==== Article ====
Retour des taux négatifs en CHF à fin 2025?

Manuel Streiff, Gama Asset Management

4 minutes de lecture

Une allocation obligataire optimale combine une large diversification en termes de segments, une couverture du risque de change, une gestion active sur le crédit et une vigilance sur les coûts nets.

 

Le spectre des taux négatifs en CHF incite les investisseurs à reconsidérer le risque de réinvestissement, en privilégiant des stratégies obligataires globales, principalement couvertes contre le risque de change. Les obligations internationales bien diversifiées offrent aujourd’hui un meilleur couple rendement/risque que celles libellées en francs suisses, à condition de bien gérer la fiscalité, les frais et le choix entre gestion active ou passive selon les segments. Une allocation obligataire optimale combine une large diversification en termes de segments, une couverture du risque de change, une gestion active sur le crédit et une vigilance sur les coûts nets (frais et fiscalité).

Pour la première fois depuis 2022, nous constatons le retour d’offres de placement monétaire en CHF à taux négatifs. Le marché anticipe d’ailleurs une nouvelle baisse du taux directeur de la BNS, de 0,25% à 0% d’ici la fin de l’année. Le spectre des taux négatifs redevient donc une réalité que les investisseurs en francs suisses doivent désormais intégrer dans leurs scénarios.

Alors que 2022 a été une douloureuse illustration du risque de duration – avec une remontée historique des taux ayant engendré des moins-values record sur les portefeuilles obligataires – les investisseurs pourraient cette fois être confrontés au risque de réinvestissement: l’incapacité à replacer leurs capitaux à des niveaux de rendement similaires. Si le premier risque se traduit par une moins-value temporaire avant l’échéance des obligations, le second est plus pernicieux: il compromet la capacité de l’investisseur à atteindre ses objectifs financiers. Et dans un environnement de taux à nouveau négatifs, cela peut signifier une perte réelle de valeur sur les liquidités.
====
■ **Tâches**
[a] Énumérez les composantes d'une allocation obligataire optimale telles que l'article les présente.
[b] Reproduisez fidèlement le passage de l'article allant de « 4 minutes de » jusqu'à « les coûts nets. ».
[c] D'après l'article, pourquoi le risque de réinvestissement est-il plus pernicieux que le risque de duration ? Répondez en une à trois phrases.
==== Lignes extraites ====
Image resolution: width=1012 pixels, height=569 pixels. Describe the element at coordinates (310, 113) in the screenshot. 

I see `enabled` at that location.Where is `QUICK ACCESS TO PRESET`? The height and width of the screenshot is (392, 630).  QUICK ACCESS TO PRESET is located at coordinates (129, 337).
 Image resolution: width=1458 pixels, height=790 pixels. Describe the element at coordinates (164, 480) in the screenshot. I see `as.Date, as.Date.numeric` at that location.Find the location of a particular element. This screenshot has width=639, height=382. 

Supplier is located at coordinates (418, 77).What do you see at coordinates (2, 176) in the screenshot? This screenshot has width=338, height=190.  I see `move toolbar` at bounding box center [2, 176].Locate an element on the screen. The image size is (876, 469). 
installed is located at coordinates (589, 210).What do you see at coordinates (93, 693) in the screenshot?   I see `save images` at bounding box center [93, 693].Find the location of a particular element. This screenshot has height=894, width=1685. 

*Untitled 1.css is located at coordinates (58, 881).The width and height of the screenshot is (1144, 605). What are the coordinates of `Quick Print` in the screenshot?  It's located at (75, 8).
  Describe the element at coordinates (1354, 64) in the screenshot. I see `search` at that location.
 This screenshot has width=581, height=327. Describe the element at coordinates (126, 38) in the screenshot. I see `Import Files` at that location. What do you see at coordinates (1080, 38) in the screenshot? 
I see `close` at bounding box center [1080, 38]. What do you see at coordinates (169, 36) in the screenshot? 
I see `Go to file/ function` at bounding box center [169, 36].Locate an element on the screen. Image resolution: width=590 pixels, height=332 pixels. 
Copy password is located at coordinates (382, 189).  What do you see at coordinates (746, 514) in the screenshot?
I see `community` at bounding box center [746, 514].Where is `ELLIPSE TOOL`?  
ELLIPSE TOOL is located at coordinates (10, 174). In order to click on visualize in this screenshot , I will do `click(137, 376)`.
====
■ **Résultats par tâche**
[a]
- une large diversification en termes de segments
- une couverture du risque de change
- une gestion active sur le crédit
- une vigilance sur les coûts nets (frais et fiscalité)

[b]
4 minutes de lecture

Une allocation obligataire optimale combine une large diversification en termes de segments, une couverture du risque de change, une gestion active sur le crédit et une vigilance sur les coûts nets.

[c] Le risque de duration se traduit par une moins-value temporaire avant l'échéance des obligations. Le risque de réinvestissement compromet en revanche la capacité de l'investisseur à atteindre ses objectifs financiers. Dans un environnement de taux à nouveau négatifs, il peut même signifier une perte réelle de valeur sur les liquidités.